Mumbai, June 26

The Securities and Exchange Board of India (SEBI) may overhaul norms for scheme of arrangement for merger of listed and unlisted entities.

The regulator could widen the number of circumstances under which majority of minority shareholder approval is required, tweak contingency provisions and valuation parameters.

Increase of promoter shareholding beyond 75 per cent on a fully diluted basis (say, if the scheme provides for issuance of convertible instruments) and the rise of promoter liabilities in listed entities are areas of concerns.

In 2018, for instance, an issuance of convertible preference shares by Fortune Financial would have exceeded the 75 per cent promoter holding threshold. The scheme was rejected back then.

“SEBI’s concerns are largely around fairness of the scheme to public shareholders. The more complex a scheme, the more cautious the regulator will be,” said Vaibhav Gupta, Partner, Dhruva Advisors.

Companies deploy contingency schemes during restructuring exercises that are sometimes complex in nature. These are frowned upon by the regulator as it is difficult to envisage the end result of the schemes.

“In cases where the scheme is contingent upon a certain event, there is scope for substantial changes in share price or volume during the announcement and withdrawal of the scheme, adversely impacting small shareholders,” said Manoj Kumar, Partner & Head - M&A and Investment Banking, Corporate Professionals.

“Lately, there have been cases where SEBI has mandated public shareholders’ nod even for situations which do not require such approval. The regulator has been asking questions on valuations, especially in instances where the promoter entity is merging into a listed one,” said an official.

He said the regulator may prescribe parameters basis which valuations and the share swap ratio will have to be undertaken, in addition to the net book value, DCF and market approach parameters used today.

An email sent to SEBI did not get a response.

Enough safeguards?

At present, if a promoter entity is involved in a scheme, majority of minority approval is required, where promoters are not permitted to vote.

“Such approval is required in five circumstances, mainly dealing with the promoter entity being involved, dilution of public shareholding by more than 5 per cent and divestment of substantial undertaking. Since the majority of cases are covered in these scenarios, it may not be prudent to increase the ambit of public shareholders’ approval at this stage,” said Binoy Parikh, Executive Director, Katalyst Advisors.

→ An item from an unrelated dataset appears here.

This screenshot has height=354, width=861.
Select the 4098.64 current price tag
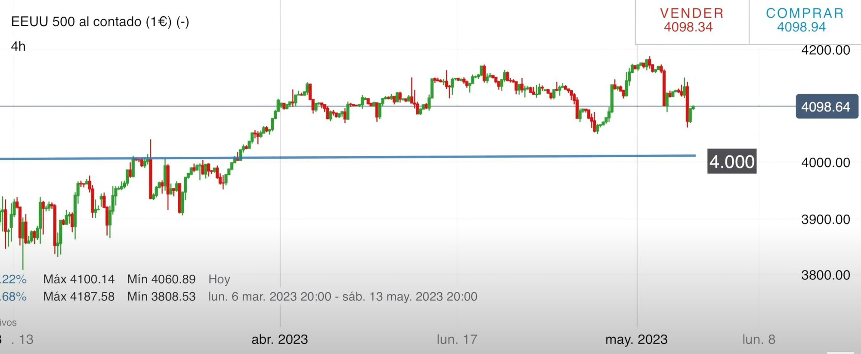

Further, under corporate law, all schemes require shareholder approval from at least the majority of shareholders, constituting 75 per cent in value of the shareholders present and voting on the scheme. Such approval is usually sought in an NCLT-convened meeting with NCLT-appointed Chairperson and scrutinisers, said Gupta.

“Both the corporate law and the SEBI regulations are already quite robust to have the public shareholders’ views adequately represented during the approval process,” he said. “Shareholder proxy advisory firms also issue their advisories on schemes of arrangement, which the public shareholders can use to evaluate the scheme.”

According to Parikh, valuation parameters are relevant when there are related parties involved and not when there is a deal scenario between unrelated parties. In such cases, the parameters under the DCF method (like the veracity of the projections or discount rate) or use of comparable companies with similar size or business under the market approach, could be prescribed in further detail to make it more robust, he said.

“Though a detailed SOP relating to valuation is already there, SEBI and stock exchanges try to go deep into the valuation parameters, specially the matrix applied to the valuation of unlisted companies vis-a-vis the listed one,” said Kumar.

There have been cases in the past where a particular scheme of arrangement is linked to another restructuring exercise. This is primarily undertaken for commercial parameters and optimisation of timelines. For example, a restructuring not involving a listed entity is kept outside the purview of a scheme involving a listed company.

“If, in the ultimate analysis, it can be demonstrated that in no circumstance would the promoter holding go beyond 75 per cent, and any increase in shareholding is backed by a valuation report having contingency provisions, would ease and facilitate a lot of complex group restructurings,” Parikh said.